Gadolinium-based contrast agents (GBCAs) have become an integral part in daily clinical decision making in the last 3 decades. However, there is a broad consensus that GBCAs should be exclusively used if no contrast-free magnetic resonance imaging (MRI) technique is available to reduce the amount of applied GBCAs in patients. In the current study, we investigate the possibility of predicting contrast enhancement from noncontrast multiparametric brain MRI scans using a deep-learning (DL) architecture.

Materials and Methods 

A Bayesian DL architecture for the prediction of virtual contrast enhancement was developed using 10-channel multiparametric MRI data acquired before GBCA application. The model was quantitatively and qualitatively evaluated on 116 data sets from glioma patients and healthy subjects by comparing the virtual contrast enhancement maps to the ground truth contrast-enhanced T1-weighted imaging. Subjects were split in 3 different groups: enhancing tumors (n = 47), nonenhancing tumors (n = 39), and patients without pathologic changes (n = 30). The tumor regions were segmented for a detailed analysis of subregions. The influence of the different MRI sequences was determined.

Results 

Quantitative results of the virtual contrast enhancement yielded a sensitivity of 91.8% and a specificity of 91.2%. T2-weighted imaging, followed by diffusion-weighted imaging, was the most influential sequence for the prediction of virtual contrast enhancement.

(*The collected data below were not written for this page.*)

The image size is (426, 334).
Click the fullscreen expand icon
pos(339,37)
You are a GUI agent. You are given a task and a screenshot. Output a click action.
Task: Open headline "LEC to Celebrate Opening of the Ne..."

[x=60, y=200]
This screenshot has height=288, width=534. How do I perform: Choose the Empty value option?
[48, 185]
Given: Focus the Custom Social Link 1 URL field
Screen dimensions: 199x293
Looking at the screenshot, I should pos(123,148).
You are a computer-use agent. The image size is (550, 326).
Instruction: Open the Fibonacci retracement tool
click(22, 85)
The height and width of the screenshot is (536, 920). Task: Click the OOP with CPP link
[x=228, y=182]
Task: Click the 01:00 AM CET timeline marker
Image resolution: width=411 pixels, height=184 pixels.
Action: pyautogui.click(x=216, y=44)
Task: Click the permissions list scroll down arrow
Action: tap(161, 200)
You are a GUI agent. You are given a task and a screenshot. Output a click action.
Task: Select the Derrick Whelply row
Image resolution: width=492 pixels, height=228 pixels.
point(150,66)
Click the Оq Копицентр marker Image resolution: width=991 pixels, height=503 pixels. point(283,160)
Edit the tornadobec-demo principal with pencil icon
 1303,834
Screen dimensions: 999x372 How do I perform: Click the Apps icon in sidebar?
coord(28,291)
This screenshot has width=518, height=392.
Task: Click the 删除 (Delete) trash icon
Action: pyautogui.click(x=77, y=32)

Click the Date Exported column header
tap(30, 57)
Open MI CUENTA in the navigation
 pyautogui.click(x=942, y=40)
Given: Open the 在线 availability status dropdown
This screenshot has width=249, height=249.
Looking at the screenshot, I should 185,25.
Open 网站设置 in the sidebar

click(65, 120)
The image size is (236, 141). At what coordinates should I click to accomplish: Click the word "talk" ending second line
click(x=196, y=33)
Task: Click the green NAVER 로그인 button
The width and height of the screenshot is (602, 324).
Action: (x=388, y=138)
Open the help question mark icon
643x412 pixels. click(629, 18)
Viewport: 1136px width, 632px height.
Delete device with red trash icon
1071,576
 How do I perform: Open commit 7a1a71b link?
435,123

Analysis of the whole brain showed a mean area under the curve of 0.969 ± 0.019, a peak signal-to-noise ratio of 22.967 ± 1.162 dB, and a structural similarity index of 0.872 ± 0.031. Enhancing and nonenhancing tumor subregions performed worse (except for the peak signal-to-noise ratio of the nonenhancing tumors). The qualitative evaluation by 2 raters using a 4-point Likert scale showed good to excellent (3–4) results for 91.5% of the enhancing and 92.3% of the nonenhancing gliomas. However, despite the good scores and ratings, there were visual deviations between the virtual contrast maps and the ground truth, including a more blurry, less nodular-like ring enhancement, few low-contrast false-positive enhancements of nonenhancing gliomas, and a tendency to omit smaller vessels. These “features” were also exploited by 2 trained radiologists when performing a Turing test, allowing them to discriminate between real and virtual contrast-enhanced images in 80% and 90% of the cases, respectively.

Conclusions 

The introduced model for virtual gadolinium enhancement demonstrates a very good quantitative and qualitative performance. Future systematic studies in larger patient collectives with varying neurological disorders need to evaluate if the introduced virtual contrast enhancement might reduce GBCA exposure in clinical practice.